(Reuters) - Surging prices for gasoline and diesel in the aftermath of Hurricane Harvey spiked margins to a more than two-year high, helping two big U.S. refiners record quarterly profits on Thursday that blew past Wall Street estimates.
Marathon Petroleum Corp MPC.N said its refining system was relatively spared during the hurricane season, with some short, preventive shutdowns.
“We set multiple refinery production records during the quarter, including record crude throughput in the month of August,” Marathon Petroleum President Donald Templin said on a conference call.
Marathon's refining and marketing gross margins rose to $14.14 per barrel from $10.67 last year. Valero Energy Corp's VLO.N refining margins rose 25.5 percent, with its refineries running at 92 percent capacity in the quarter.

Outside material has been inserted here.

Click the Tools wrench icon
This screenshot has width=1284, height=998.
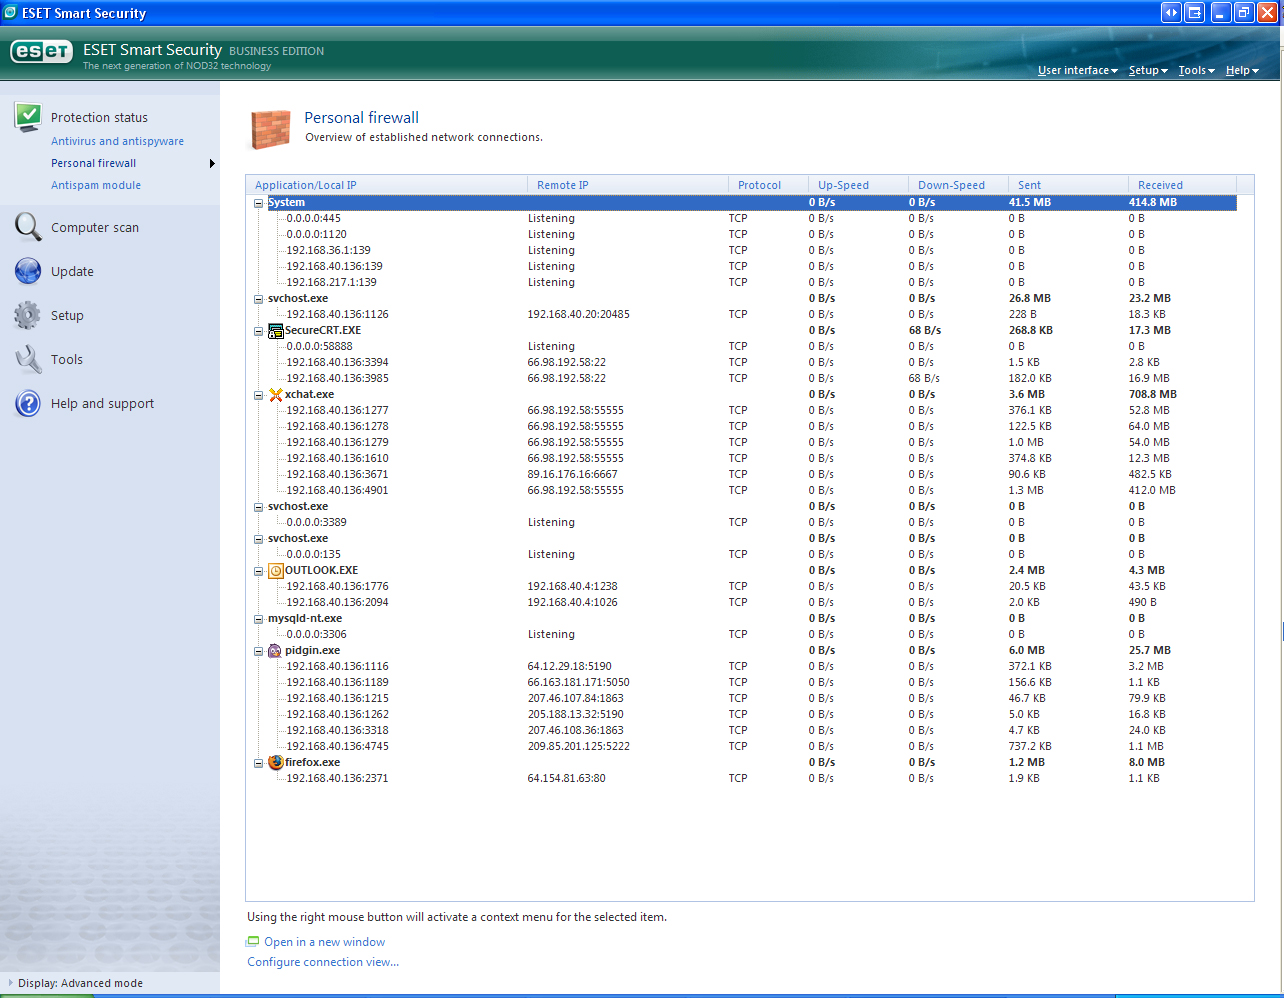pyautogui.click(x=28, y=359)
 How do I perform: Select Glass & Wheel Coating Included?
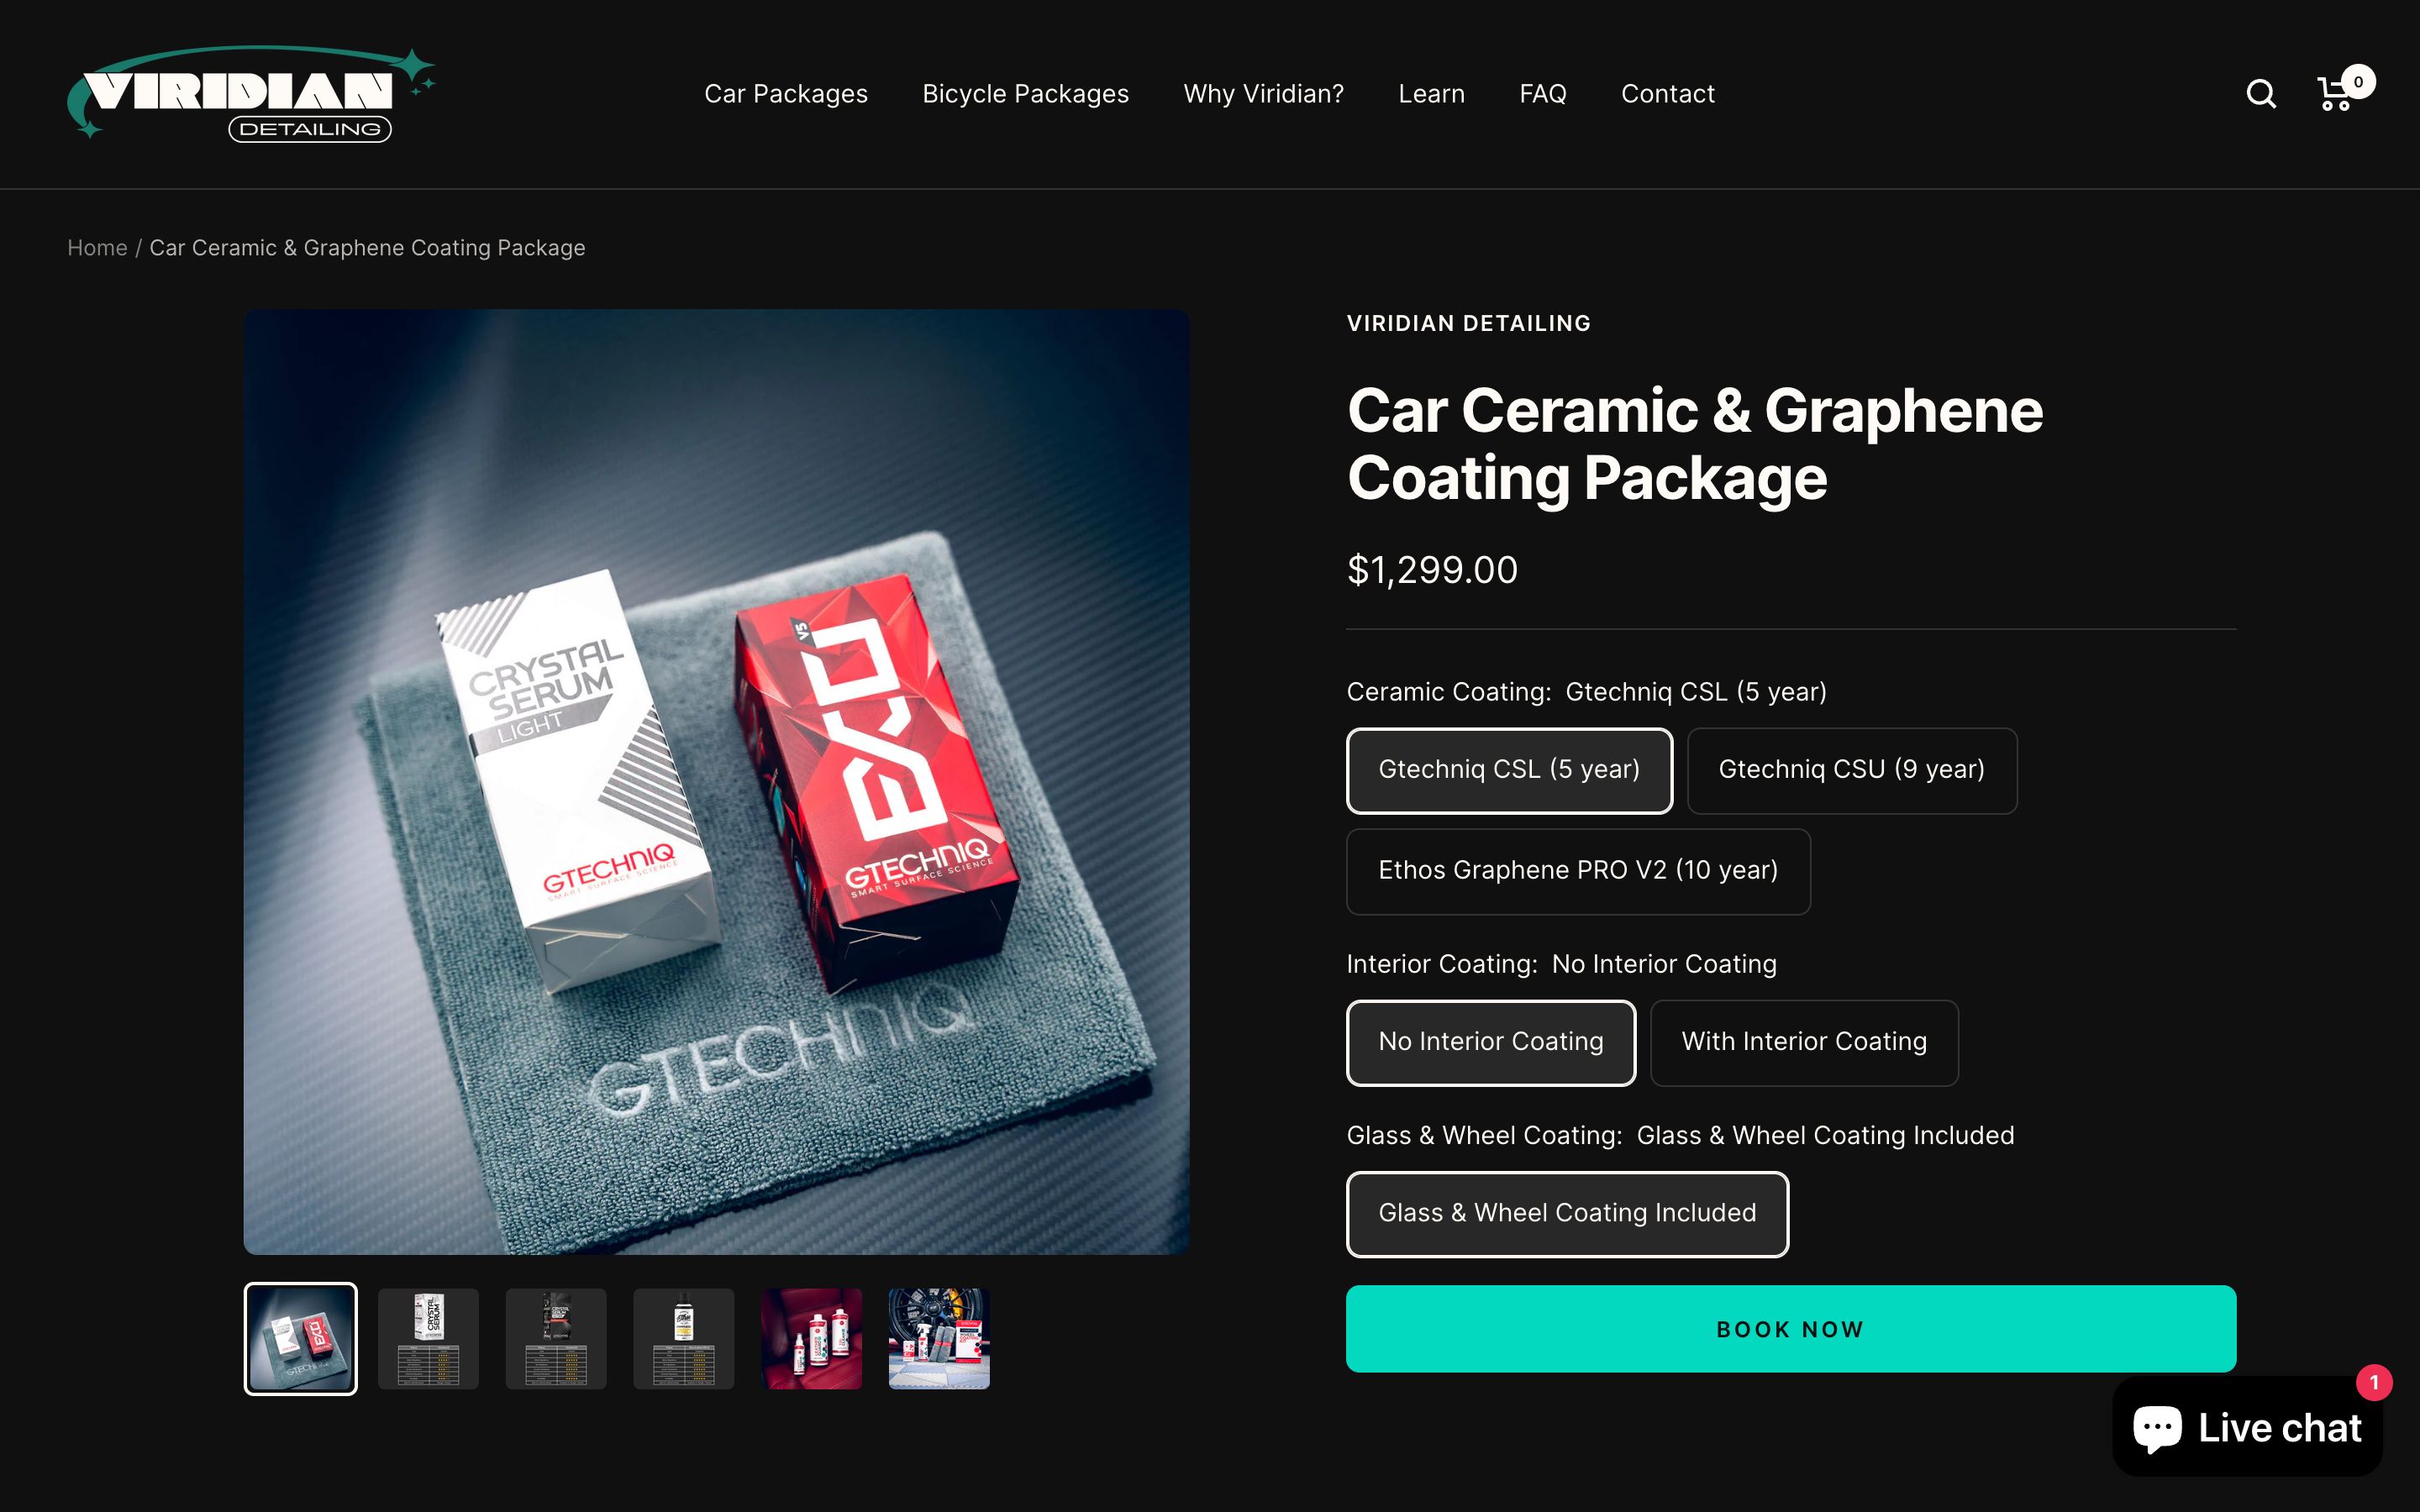point(1567,1214)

Industrywide margins to produce diesel fuel rose to a more than two-and-a-half year high of $26.95 a barrel, while gasoline margins RBc1-CLc1 hit a two-year high in early September, after Hurricane Harvey struck Texas.
The hurricane sapped demand for crude and created long lines for gasoline in parts of the U.S. Southeast and Midwest.
Valero’s Chief Financial Officer Lane Riggs told analysts in its earnings call that its Port Arthur refinery would have “the biggest lingering effect” in the current quarter in the aftermath of the hurricane.
Marathon Petroleum shares rose 2.6 percent earlier to $57.90, their highest since August 2015, but scaled back and were now up marginally.
Valero’s shares traded down 1.8 percent at $76.21.
For the quarter ended Sept. 30, Marathon earned $1.77 per share, easily topping analysts’ expectations by 29 cents, while Valero’s profit of $1.91 per share beat estimates of $1.83, according to Thomson Reuters I/B/E/S.